### Tasks
• A. In the abstract on endophytic fungi from cancer bush, how are endophytes defined?
• B. List every purpose that the cancer bush abstract gives for the compounds produced by endophytes.

Biodiversity and antimicrobial activity of endophytic fungi isolated from native Sutherlandia frutescns (cancer bush)
Abstract
The current study focused on finding alternative bioactive compounds with the potentials to mitigate or control antimicrobial resistance. Natural products such as medicinal plants; are being studied for their therapeutic potentials in the race against antimicrobial resistance. The plant kingdom offers surfeit of biologically active compounds and most studied plants have been found to at least host one endophyte. In addition, studies on establishing the relationship between endophytes and plants and the products of their interaction have since gained traction. Endophytes are endosymbionts (bacterial or fungal) that produce bio-compounds that aid in plant protection and growth. The bioactive compounds produced by endophytes in symbiosis are used in the pharmaceutical industry for manufacturing secondary products. South Africa is well-known for its valuable and untapped information on medicinal plants. Since ancient times, people have been using plants for their essential wellbeing.

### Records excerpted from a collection
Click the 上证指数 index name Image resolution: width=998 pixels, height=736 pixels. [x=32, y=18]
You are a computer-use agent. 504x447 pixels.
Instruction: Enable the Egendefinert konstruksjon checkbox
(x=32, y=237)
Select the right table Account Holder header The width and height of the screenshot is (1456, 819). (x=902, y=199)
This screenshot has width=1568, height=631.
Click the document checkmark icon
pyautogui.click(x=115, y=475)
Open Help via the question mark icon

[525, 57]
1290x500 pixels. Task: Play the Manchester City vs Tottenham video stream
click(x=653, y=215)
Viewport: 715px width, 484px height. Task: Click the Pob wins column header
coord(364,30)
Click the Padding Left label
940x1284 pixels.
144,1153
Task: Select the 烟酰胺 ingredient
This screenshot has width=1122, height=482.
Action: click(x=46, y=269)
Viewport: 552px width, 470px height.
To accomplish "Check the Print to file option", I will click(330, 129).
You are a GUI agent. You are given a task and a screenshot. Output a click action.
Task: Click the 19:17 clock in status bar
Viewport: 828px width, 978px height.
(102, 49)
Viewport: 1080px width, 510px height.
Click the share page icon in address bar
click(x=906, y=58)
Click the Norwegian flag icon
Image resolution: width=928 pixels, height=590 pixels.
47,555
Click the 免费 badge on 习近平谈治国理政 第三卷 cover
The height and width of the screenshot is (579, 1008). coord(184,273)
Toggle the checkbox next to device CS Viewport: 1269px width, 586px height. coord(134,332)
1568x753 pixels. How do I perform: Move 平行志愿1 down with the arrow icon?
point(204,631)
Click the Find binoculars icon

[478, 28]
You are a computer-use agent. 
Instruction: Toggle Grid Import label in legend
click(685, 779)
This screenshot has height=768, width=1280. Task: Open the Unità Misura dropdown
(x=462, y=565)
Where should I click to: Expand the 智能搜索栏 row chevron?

### Task-by-task solutions
• A. Endophytes are endosymbionts (bacterial or fungal) that produce bio-compounds that aid in plant protection and growth.

• B.
- Aiding plant protection
- Aiding plant growth
- Manufacturing secondary products in the pharmaceutical industry